Only due delayed tasks or legitimately retryable tasks may become runnable again.

4. At-least-once execution is normal #

This system usually allows duplicate execution on worker crash or lost ack. Exactly-once is not the default invariant.

Step 5 - Execution Context #

For the strict baseline task queue:

Field	Value	Why
Topology	single service distributed	one logical task-queue service spread across many nodes
Write coordination scope	per object scope	correctness is per `task_id` and per shard ownership scope
Read consistency target	strong only	claim/ack/fail paths must use authoritative task state
Holder model	client	workers temporarily hold claimed tasks
Compensation acceptable?	No	wrong claim/ack/fail decisions cannot be repaired safely afterward

Derived implications #

holder_may_crash = true
- workers can crash while holding claimed tasks
cross_service_write = false
- baseline keeps task state, routing, and ownership within one logical service
bounded_staleness_allowed = false
- claim/ack/fail paths must use authoritative execution state
cross_service_atomicity_required = false
- no multi-service transaction in baseline
exclusive_claim_required = true
- one worker should hold a task attempt at a time
guarded_by_current_state = true
- claim, ack, fail, retry, and promotion all depend on current lifecycle state

What this implies #

This pushes us toward:

one authoritative owner per shard
explicit task execution state machine
claim timeout modeled as lease-like worker ownership
strong reads on the task-state hot path

Step 6 - Deterministic Mechanism Selection #

Path	Write shape	Base mechanism	Required companions
`P1` enqueue task	append-only event	append log	request id dedup
`P2` reserve/claim task	exclusive claim	lease	claim token, claim timeout
`P3` ack task success	guarded state transition	CAS on `(state, version)` or leader-applied guarded transition	claim token
`P4` fail/retry task	guarded state transition	CAS on `(state, version)` or leader-applied guarded transition	claim token, retry policy
`P5` requeue timed-out or retryable task	guarded state transition	leader-applied guarded transition	claim token, timeout scan
`P6` promote delayed task	guarded state transition	leader-applied guarded transition	due-time index
`P7` route to shard owner	exclusive claim	lease	fencing token, heartbeat
`P8` reassign shard ownership	guarded state transition	CAS on `(state, version)`	fencing token, shard catch-up check

Why these fit #

Enqueue #

Task submission is immutable fact recording, so append-only fits naturally.

Claim #

Task execution ownership is temporary and exclusive, which is effectively a lease.

Ack / fail #

These are not blind updates.
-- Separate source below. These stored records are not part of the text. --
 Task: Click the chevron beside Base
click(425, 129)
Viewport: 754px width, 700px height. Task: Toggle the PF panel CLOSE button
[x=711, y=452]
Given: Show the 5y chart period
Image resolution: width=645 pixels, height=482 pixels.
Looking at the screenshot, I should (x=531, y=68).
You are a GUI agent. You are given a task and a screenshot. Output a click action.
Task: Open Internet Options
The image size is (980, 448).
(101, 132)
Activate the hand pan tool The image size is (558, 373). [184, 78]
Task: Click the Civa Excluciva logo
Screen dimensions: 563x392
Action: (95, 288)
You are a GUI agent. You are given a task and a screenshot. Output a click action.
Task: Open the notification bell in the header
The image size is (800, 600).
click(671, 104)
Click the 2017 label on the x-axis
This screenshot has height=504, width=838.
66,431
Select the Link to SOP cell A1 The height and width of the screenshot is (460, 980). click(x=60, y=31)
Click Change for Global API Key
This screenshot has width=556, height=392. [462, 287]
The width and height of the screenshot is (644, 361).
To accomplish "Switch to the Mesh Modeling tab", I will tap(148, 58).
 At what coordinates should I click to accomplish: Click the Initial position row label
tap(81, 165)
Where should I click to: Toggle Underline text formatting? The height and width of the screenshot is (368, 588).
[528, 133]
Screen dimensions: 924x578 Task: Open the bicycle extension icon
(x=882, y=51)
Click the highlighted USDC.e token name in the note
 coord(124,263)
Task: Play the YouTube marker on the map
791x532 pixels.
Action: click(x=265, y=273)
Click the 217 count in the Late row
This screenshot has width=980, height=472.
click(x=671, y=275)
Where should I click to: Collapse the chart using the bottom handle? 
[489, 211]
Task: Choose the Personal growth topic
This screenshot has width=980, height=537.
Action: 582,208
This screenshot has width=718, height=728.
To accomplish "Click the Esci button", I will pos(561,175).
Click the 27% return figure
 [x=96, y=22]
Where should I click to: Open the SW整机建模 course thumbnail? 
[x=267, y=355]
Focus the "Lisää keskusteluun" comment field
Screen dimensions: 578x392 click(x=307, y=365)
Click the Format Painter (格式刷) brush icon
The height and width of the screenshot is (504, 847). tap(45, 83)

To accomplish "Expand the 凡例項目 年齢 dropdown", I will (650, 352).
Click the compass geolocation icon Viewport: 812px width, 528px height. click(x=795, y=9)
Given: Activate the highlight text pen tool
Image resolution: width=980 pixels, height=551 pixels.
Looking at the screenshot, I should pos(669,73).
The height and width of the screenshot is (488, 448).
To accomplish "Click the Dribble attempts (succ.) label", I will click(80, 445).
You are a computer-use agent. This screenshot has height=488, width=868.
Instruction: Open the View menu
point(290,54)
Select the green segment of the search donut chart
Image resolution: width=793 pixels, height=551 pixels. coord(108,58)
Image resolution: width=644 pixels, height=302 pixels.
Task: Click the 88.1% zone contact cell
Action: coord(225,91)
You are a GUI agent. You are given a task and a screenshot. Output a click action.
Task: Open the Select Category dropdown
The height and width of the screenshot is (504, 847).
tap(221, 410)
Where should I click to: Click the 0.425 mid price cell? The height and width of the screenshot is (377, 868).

They must verify the current claim token and state, so they are guarded transitions.

Retry / delayed promotion #

These depend on current lifecycle state plus time predicates, so guarded transitions fit.

Canonical substrate implied #

The baseline now points to:

sharded task queue service
one owner per shard
append-only task storage
per-task execution lifecycle state
lease-like task claim with token/timeout
delayed-task time index for scheduled retries

Step 7 - Read Model / Source of Truth #

For a Celery/Sidekiq-class task queue, truth is mostly direct source state. Operational queue metrics are derived.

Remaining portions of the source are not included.